I’m really excited about the amazing women I’ve had the opportunity to learn about while preparing this month’s post. Let’s jump right in and take a look at 5 incredible women born in the month of August. Each one, in her own way, made history but none have (yet!) been honored with a Google Doodle:
— Susie King Taylor, born August 6, 1848, was the author of the only published memoir of the Civil War from the perspective of an African American woman. She served as a nurse for the Union Army, after organizing a school for freedmen on a Union-occupied island off the coast of Georgia. She traveled and worked for three years with the 33rd United States Colored Infantry Regiment, inspiring her to write Reminiscences of My Life in Camp. The full text of the book is available online from the University of North Carolina at Chapel Hill’s Documenting the American South project.
— Esther Williams, born August 8, 1921, recently passed away on June 6, 2013, following a long career in entertainment. She started out as a competitive swimmer, winning several US National Championships. Next, she performed in an Aquacade, which launched an initially water-themed movie career; in these early musicals, Williams performed as a diver and a synchronized, choreographed swimmer. Williams went on to become a tremendous financial success for MGM. By the 1960s, she had retired from acting and pursued other business ventures, including lines of swimsuits and aquatic accessories.
— P.L. Travers, born August 9, 1899, was the author of the children’s series that introduced the world to Mary Poppins. The first book was published in 1934, and the eighth (and last) came out in 1988 when Travers was 89 years old. This December, keep an eye out for the film Saving Mr. Banks (starring Emma Thompson as Travers, and Tom Hanks as Walt Disney), all about the adaptation of Mary Poppins to the film version we all grew up with.
— Alice Bradley Sheldon, born August 24, 1915, was a famed science fiction writer (and inductee to the Science Fiction Hall of Fame) who wrote primarily under a male pseudonym. You’ll notice, in fact, that her Wikipedia entry identifies her as James Tiptree Jr., because of their editorial policy of listing people by the name, alias, or pseudonym by which they are best known. Prior to becoming a professional writer, she served as a Major in the Air Force, worked for the CIA, and earned a doctorate in Experimental Psychology. Her writing earned her Hugo, Nebula, and Jupiter awards. Now, the James Tiptree, Jr. Award is given annually to recognize science fiction literature that explores gender.

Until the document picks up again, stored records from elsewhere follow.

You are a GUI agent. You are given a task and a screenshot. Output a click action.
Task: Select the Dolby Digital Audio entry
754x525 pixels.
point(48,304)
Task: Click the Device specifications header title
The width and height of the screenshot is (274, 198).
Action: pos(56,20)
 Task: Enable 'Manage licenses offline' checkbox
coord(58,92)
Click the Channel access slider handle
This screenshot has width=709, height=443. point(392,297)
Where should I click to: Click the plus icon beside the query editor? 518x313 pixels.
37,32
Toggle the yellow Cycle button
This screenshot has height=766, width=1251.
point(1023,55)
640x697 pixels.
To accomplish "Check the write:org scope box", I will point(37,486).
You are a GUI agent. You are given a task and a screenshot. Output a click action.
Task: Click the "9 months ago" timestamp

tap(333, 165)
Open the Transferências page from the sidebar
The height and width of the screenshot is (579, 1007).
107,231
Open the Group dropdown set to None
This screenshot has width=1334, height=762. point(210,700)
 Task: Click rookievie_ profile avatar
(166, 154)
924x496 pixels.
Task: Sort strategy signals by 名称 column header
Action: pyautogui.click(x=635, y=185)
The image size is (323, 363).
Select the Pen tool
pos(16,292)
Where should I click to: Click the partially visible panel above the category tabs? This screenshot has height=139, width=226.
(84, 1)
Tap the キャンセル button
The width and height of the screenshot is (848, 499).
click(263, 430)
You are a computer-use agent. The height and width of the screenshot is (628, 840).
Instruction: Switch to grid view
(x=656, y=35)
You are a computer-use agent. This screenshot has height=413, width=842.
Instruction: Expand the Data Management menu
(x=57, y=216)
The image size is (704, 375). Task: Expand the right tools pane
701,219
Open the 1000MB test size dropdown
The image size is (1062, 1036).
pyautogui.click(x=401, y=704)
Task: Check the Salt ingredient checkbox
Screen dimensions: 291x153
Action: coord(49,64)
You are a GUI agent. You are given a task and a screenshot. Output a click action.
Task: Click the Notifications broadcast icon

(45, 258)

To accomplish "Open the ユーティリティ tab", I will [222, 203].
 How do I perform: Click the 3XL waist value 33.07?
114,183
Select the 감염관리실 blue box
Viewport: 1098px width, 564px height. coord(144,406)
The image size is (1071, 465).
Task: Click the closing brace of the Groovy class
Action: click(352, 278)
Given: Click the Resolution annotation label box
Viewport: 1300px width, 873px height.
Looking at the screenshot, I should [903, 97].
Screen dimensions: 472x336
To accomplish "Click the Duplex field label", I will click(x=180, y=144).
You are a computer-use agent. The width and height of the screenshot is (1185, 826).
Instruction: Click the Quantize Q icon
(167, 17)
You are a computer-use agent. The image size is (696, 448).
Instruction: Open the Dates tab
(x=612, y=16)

— Amrita Pritam, born August 31, 1919, was a Punjabi writer who worked in many forms of media, from poetry to essays to the cataloging of folk songs. Her works total more than 100 books including an autobiography. She’s considered the best of the 20th century Punjabi poets, a voice for the experience of Punjabi women, and a chronicler of India’s partition period. Pritam managed to be both extremely popular as an artist and critically acclaimed. Pritam was honored with India’s second-highest civilian honor (the Padma Vibhushan) and the Sahitya Akademi Fellowship recognizing lifetime achievements of Indian women and men of letters.